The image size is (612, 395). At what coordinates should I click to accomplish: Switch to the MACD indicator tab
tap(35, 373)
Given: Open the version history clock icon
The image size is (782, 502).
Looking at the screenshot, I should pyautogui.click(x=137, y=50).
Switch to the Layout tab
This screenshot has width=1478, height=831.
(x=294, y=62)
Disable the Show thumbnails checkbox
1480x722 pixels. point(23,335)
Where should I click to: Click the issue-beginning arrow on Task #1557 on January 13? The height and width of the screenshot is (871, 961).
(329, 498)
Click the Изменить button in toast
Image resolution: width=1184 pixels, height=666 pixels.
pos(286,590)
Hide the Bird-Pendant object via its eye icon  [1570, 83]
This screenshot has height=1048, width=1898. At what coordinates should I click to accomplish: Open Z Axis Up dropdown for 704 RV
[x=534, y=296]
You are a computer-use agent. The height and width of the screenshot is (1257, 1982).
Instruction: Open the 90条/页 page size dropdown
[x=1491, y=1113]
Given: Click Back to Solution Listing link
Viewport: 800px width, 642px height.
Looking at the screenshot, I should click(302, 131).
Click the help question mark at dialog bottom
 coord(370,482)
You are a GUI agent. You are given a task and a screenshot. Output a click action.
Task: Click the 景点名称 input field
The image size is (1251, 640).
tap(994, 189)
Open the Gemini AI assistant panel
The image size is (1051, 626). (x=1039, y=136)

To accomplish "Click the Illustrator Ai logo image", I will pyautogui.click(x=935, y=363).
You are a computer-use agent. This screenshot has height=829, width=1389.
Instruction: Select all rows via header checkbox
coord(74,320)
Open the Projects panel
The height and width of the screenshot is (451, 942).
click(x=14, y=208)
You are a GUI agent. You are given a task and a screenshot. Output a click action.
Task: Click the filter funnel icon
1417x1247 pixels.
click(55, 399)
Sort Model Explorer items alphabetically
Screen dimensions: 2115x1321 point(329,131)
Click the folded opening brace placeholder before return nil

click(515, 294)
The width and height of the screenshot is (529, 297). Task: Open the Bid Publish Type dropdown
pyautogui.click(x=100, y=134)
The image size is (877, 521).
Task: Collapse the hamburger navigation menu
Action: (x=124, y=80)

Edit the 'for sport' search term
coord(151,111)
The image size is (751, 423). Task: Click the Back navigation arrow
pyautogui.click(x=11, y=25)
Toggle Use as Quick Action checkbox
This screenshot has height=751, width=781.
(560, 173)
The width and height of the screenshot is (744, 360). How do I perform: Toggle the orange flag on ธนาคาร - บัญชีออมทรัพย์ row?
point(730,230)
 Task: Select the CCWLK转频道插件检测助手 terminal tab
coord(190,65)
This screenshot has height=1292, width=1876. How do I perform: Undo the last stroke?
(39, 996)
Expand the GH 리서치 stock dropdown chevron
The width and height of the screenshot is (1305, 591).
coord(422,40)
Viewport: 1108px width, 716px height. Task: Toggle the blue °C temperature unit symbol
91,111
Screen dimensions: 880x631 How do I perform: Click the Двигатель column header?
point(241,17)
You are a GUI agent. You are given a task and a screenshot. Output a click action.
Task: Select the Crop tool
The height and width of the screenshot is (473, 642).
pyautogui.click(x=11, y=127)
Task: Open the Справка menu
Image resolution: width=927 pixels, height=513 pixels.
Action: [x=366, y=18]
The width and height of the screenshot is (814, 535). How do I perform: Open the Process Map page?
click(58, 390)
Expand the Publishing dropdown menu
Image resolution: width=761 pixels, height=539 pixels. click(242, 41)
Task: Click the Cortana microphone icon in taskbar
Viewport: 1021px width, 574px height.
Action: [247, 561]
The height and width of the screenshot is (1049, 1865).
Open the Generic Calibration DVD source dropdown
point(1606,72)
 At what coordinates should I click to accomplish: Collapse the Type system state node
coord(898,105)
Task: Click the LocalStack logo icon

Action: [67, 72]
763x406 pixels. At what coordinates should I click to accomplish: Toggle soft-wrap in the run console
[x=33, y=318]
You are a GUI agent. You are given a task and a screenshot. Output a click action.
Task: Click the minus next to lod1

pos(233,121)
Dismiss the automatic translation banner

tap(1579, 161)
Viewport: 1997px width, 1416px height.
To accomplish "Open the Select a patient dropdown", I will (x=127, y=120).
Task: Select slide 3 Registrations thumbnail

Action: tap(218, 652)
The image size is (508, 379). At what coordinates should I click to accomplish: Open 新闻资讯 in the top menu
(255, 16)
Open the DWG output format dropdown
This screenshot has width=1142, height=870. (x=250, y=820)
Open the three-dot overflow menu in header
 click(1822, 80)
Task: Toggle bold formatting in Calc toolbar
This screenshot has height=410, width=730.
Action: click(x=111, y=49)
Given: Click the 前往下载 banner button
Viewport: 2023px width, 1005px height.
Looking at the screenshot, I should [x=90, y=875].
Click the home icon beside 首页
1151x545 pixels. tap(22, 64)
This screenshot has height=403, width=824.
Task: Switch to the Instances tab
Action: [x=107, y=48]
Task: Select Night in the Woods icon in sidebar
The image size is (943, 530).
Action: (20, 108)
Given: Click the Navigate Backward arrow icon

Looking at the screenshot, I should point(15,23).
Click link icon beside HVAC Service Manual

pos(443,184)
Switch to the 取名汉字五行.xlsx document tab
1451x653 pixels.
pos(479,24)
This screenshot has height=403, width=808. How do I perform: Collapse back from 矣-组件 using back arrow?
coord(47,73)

§ Exercise prompt
Every entry above, from first to last, should be repeated exactly.

§ Answer space
The image size is (612, 395). At what coordinates should I click to accomplish: Switch to the MACD indicator tab
tap(35, 373)
Given: Open the version history clock icon
The image size is (782, 502).
Looking at the screenshot, I should pyautogui.click(x=137, y=50).
Switch to the Layout tab
This screenshot has width=1478, height=831.
(x=294, y=62)
Disable the Show thumbnails checkbox
1480x722 pixels. point(23,335)
Where should I click to: Click the issue-beginning arrow on Task #1557 on January 13? The height and width of the screenshot is (871, 961).
(329, 498)
Click the Изменить button in toast
Image resolution: width=1184 pixels, height=666 pixels.
pos(286,590)
Hide the Bird-Pendant object via its eye icon  [1570, 83]
This screenshot has height=1048, width=1898. At what coordinates should I click to accomplish: Open Z Axis Up dropdown for 704 RV
[x=534, y=296]
You are a computer-use agent. The height and width of the screenshot is (1257, 1982).
Instruction: Open the 90条/页 page size dropdown
[x=1491, y=1113]
Given: Click Back to Solution Listing link
Viewport: 800px width, 642px height.
Looking at the screenshot, I should click(302, 131).
Click the help question mark at dialog bottom
 coord(370,482)
You are a GUI agent. You are given a task and a screenshot. Output a click action.
Task: Click the 景点名称 input field
The image size is (1251, 640).
tap(994, 189)
Open the Gemini AI assistant panel
The image size is (1051, 626). (x=1039, y=136)

To accomplish "Click the Illustrator Ai logo image", I will pyautogui.click(x=935, y=363).
You are a computer-use agent. This screenshot has height=829, width=1389.
Instruction: Select all rows via header checkbox
coord(74,320)
Open the Projects panel
The height and width of the screenshot is (451, 942).
click(x=14, y=208)
You are a GUI agent. You are given a task and a screenshot. Output a click action.
Task: Click the filter funnel icon
1417x1247 pixels.
click(55, 399)
Sort Model Explorer items alphabetically
Screen dimensions: 2115x1321 point(329,131)
Click the folded opening brace placeholder before return nil

click(515, 294)
The width and height of the screenshot is (529, 297). Task: Open the Bid Publish Type dropdown
pyautogui.click(x=100, y=134)
The image size is (877, 521).
Task: Collapse the hamburger navigation menu
Action: (x=124, y=80)

Edit the 'for sport' search term
coord(151,111)
The image size is (751, 423). Task: Click the Back navigation arrow
pyautogui.click(x=11, y=25)
Toggle Use as Quick Action checkbox
This screenshot has height=751, width=781.
(560, 173)
The width and height of the screenshot is (744, 360). How do I perform: Toggle the orange flag on ธนาคาร - บัญชีออมทรัพย์ row?
point(730,230)
 Task: Select the CCWLK转频道插件检测助手 terminal tab
coord(190,65)
This screenshot has height=1292, width=1876. How do I perform: Undo the last stroke?
(39, 996)
Expand the GH 리서치 stock dropdown chevron
The width and height of the screenshot is (1305, 591).
coord(422,40)
Viewport: 1108px width, 716px height. Task: Toggle the blue °C temperature unit symbol
91,111
Screen dimensions: 880x631 How do I perform: Click the Двигатель column header?
point(241,17)
You are a GUI agent. You are given a task and a screenshot. Output a click action.
Task: Select the Crop tool
The height and width of the screenshot is (473, 642).
pyautogui.click(x=11, y=127)
Task: Open the Справка menu
Image resolution: width=927 pixels, height=513 pixels.
Action: [x=366, y=18]
The width and height of the screenshot is (814, 535). How do I perform: Open the Process Map page?
click(58, 390)
Expand the Publishing dropdown menu
Image resolution: width=761 pixels, height=539 pixels. click(242, 41)
Task: Click the Cortana microphone icon in taskbar
Viewport: 1021px width, 574px height.
Action: [247, 561]
The height and width of the screenshot is (1049, 1865).
Open the Generic Calibration DVD source dropdown
point(1606,72)
 At what coordinates should I click to accomplish: Collapse the Type system state node
coord(898,105)
Task: Click the LocalStack logo icon

Action: [67, 72]
763x406 pixels. At what coordinates should I click to accomplish: Toggle soft-wrap in the run console
[x=33, y=318]
You are a GUI agent. You are given a task and a screenshot. Output a click action.
Task: Click the minus next to lod1

pos(233,121)
Dismiss the automatic translation banner

tap(1579, 161)
Viewport: 1997px width, 1416px height.
To accomplish "Open the Select a patient dropdown", I will (x=127, y=120).
Task: Select slide 3 Registrations thumbnail

Action: tap(218, 652)
The image size is (508, 379). At what coordinates should I click to accomplish: Open 新闻资讯 in the top menu
(255, 16)
Open the DWG output format dropdown
This screenshot has width=1142, height=870. (x=250, y=820)
Open the three-dot overflow menu in header
 click(1822, 80)
Task: Toggle bold formatting in Calc toolbar
This screenshot has height=410, width=730.
Action: click(x=111, y=49)
Given: Click the 前往下载 banner button
Viewport: 2023px width, 1005px height.
Looking at the screenshot, I should [x=90, y=875].
Click the home icon beside 首页
1151x545 pixels. tap(22, 64)
This screenshot has height=403, width=824.
Task: Switch to the Instances tab
Action: [x=107, y=48]
Task: Select Night in the Woods icon in sidebar
The image size is (943, 530).
Action: (20, 108)
Given: Click the Navigate Backward arrow icon

Looking at the screenshot, I should point(15,23).
Click link icon beside HVAC Service Manual

pos(443,184)
Switch to the 取名汉字五行.xlsx document tab
1451x653 pixels.
pos(479,24)
This screenshot has height=403, width=808. How do I perform: Collapse back from 矣-组件 using back arrow?
coord(47,73)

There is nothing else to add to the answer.